Problem to solve:
From the data below, pull out every line that contains the string "pixels". Case counts, so match uppercase and lowercase letters precisely.

Provided data:
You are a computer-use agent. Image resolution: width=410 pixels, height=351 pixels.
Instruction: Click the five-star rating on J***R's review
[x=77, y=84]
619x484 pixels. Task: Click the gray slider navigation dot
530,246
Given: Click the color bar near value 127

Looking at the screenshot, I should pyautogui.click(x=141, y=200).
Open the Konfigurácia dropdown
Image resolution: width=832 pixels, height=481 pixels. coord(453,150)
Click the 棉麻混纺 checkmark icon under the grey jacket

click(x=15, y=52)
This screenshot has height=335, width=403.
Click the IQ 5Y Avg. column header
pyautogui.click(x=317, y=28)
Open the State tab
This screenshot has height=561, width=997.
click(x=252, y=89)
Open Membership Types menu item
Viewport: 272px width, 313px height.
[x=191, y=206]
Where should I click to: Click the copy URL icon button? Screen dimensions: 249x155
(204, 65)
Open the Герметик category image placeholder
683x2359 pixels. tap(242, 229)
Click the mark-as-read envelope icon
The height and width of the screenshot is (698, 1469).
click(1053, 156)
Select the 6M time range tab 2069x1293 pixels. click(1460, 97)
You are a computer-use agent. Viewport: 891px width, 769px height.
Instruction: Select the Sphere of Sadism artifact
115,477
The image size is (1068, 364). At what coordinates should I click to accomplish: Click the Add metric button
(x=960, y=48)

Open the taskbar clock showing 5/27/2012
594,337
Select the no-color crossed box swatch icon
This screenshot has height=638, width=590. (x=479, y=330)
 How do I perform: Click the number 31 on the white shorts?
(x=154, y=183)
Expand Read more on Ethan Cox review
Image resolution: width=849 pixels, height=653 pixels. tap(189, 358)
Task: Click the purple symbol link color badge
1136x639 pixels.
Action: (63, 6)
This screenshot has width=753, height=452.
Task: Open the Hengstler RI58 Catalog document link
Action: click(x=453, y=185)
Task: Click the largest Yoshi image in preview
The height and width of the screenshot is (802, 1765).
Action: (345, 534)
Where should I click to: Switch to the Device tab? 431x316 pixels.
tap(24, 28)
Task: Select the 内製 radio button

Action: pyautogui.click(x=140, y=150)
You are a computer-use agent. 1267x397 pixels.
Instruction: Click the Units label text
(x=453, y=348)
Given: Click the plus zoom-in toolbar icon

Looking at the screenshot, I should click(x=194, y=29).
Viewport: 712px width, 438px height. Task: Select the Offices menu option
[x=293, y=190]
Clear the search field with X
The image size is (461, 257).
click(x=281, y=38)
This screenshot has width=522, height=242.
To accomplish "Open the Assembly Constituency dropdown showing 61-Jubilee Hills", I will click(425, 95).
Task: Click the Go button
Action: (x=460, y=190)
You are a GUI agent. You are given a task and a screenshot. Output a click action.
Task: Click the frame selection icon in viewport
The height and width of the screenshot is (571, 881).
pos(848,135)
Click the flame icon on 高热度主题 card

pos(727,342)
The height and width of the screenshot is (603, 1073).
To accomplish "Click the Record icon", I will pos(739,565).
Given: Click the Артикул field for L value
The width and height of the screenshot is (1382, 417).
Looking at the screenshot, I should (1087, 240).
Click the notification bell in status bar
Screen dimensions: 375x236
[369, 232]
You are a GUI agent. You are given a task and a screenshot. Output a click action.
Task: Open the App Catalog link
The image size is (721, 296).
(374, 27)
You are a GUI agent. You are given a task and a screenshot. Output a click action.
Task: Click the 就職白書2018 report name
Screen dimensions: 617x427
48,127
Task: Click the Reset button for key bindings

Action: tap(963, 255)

Task solution:
You are a computer-use agent. Image resolution: width=410 pixels, height=351 pixels.
619x484 pixels. Task: Click the gray slider navigation dot
Image resolution: width=832 pixels, height=481 pixels. coord(453,150)
683x2359 pixels. tap(242, 229)
Select the 6M time range tab 2069x1293 pixels. click(1460, 97)
Image resolution: width=849 pixels, height=653 pixels. tap(189, 358)
1136x639 pixels.
Where should I click to: Switch to the Device tab? 431x316 pixels.
You are a computer-use agent. 1267x397 pixels.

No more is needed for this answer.